Upgrading the AWS CloudFormation Template for a Deployed Sensor

Role Availability Read-Only Investigator Analyst Manager

This document outlines the steps to replace the Amazon Web Services (AWS) CloudFormation template for a previously deployed USM Anywhere Sensor. This process is recommended to ensure your USM Anywhere Sensor has the latest permissions to collect the information from your AWS account. Follow each step carefully to ensure a seamless update.

Prerequisites

Please remove any termination protection that can be applied to your AWS instance.
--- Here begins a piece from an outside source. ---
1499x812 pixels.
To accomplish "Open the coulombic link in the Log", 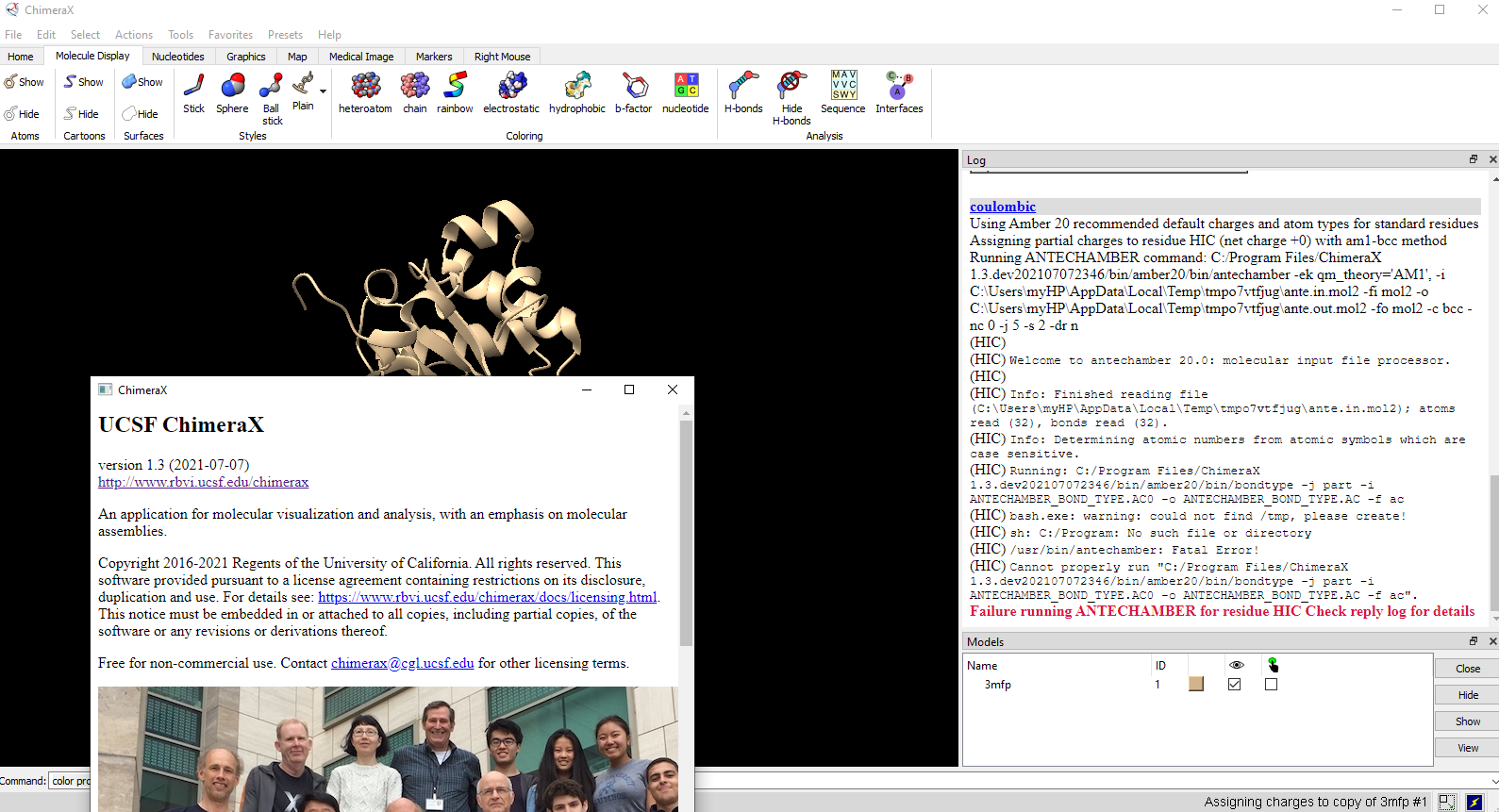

Warning: When CloudFormation replaces your instance, the new instance will claim a new private IP address. If you have the existing IP address configured within outside services, you should reconfigure those services to use the new private IP address.

Upgrading your AWS CloudFormation Template

To upgrade your AWS CloudFormation template

  1. Log in to the AWS console.

  2. Navigate to the AWS CloudFormation section.

  3. Select the stack corresponding to the USM Anywhere Sensor you wish to update.

  4. Choose Update, and then select Replace Current Template.

  5. In the Template source section, select Amazon S3 URL.

  6. Enter the URL of the new template.
    You can download the latest AWS template from USM Anywhere Sensors: Download Now | LevelBlue.

  7. Verify and adjust parameters as needed.
    Adjustments are usually not necessary.

  8. Review the configuration, and then click Next.

  9. Monitor the progress in the Events tab.

Once you have performed these steps, you have successfully completed the process of upgrading the AWS CloudFormation template for your USM Anywhere Sensor. Be sure to check the stack status to confirm the update was successful.